Intact [traditional] families face grave issues that desperately require the Church’s attention. Many of these families are casual in their faith and will not be able to successfully transmit the faith to their children without dramatic new enthusiasm, catechesis, and skills. All the trends suggest that the Church is failing in helping intact families pass their faith along to their children: since 2000 in the U.S., 14 million Catholics have left the faith, parish religious education participation of children has dropped by 24%, Catholic school attendance has dropped by 19%, baptisms of infants has dropped by 28%, baptism of adults has dropped by 31% and sacramental Catholic marriages have dropped by 41%. Something is desperately wrong with how the Church is evangelizing and catechizing existing families.
To use a common sense analogy from business: Businesses that flourish are extremely attendant to their loyal customer base (for the Church, those sacramentally married couples with children in the pews); great emphasis is placed on helping these customers grow in their loyalty (for the Church, helping parents grow in their faith and successfully pass their faith along to their children) and increasing their use of the product (increased Mass attendance and participation in Reconciliation). A losing strategy in business is to focus marketing efforts on wooing back those customers who don’t like the product (for the Church, those who reject the Church’s teachings on marriage and sexuality) and have stopped using the product (those who have left the Church).

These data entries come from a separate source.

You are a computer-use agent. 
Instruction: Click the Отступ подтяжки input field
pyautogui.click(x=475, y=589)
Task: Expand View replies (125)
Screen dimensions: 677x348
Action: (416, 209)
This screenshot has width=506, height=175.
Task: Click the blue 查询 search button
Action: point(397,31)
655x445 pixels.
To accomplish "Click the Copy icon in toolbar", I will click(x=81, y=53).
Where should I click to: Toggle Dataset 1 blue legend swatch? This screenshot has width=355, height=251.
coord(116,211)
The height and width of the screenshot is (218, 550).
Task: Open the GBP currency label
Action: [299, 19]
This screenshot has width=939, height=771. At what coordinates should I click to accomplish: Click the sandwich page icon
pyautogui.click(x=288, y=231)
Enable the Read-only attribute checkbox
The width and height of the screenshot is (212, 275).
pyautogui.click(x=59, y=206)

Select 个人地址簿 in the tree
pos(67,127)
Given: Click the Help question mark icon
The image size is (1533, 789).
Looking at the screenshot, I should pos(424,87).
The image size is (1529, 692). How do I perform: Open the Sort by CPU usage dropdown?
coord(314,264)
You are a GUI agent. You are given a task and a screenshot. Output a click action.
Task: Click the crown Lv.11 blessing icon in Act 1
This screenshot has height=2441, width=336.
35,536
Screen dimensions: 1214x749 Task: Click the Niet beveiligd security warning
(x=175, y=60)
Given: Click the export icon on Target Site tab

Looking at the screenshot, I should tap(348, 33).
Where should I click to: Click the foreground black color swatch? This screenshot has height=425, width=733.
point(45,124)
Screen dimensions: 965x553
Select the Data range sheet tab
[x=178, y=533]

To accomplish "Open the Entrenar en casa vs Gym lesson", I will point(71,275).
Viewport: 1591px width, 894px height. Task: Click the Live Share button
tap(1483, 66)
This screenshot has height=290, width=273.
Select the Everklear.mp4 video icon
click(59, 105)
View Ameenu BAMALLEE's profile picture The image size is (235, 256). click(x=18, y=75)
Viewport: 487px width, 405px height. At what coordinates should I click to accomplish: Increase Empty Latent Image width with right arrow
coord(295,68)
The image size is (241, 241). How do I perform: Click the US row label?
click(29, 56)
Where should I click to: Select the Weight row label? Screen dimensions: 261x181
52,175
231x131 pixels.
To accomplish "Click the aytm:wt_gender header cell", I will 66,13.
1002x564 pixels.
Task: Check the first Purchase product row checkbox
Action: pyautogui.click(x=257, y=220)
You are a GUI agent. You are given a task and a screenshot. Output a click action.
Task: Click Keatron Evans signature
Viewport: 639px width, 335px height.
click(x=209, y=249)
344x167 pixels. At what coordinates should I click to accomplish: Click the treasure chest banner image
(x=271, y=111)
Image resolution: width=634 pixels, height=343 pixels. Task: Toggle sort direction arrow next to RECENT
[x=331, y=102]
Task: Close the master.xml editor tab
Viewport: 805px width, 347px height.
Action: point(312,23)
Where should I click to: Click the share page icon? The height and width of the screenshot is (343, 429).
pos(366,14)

Admittedly, this analogy is only partially correct for the Church; Christ teaches that the lost sheep should be pursued, and so they should. But Christ’s last words to Peter are repeated three times: “feed my sheep.” Sadly, in the Relatio Synodi, the largest portion of families are completely ignored; the sheep in the paddock are not being fed. Amen!
Christoff concludes with a plea to Bishops:
As fathers, bishops, and priests must begin to take responsibility for their own families (their dioceses, their parishes) and develop new ardor, methods, and expressions to successfully evangelize and catechize men and intact families in the pews….it is imperative that the Church realize and correct the Synod’s shocking omissions and realign attention to the evangelization and catechesis of men and those intact families who are in the pews. Without a new and dramatic hands-on effort to “feed the sheep” (i.e., men and intact families), the flock will continue to wander off in the coming decades.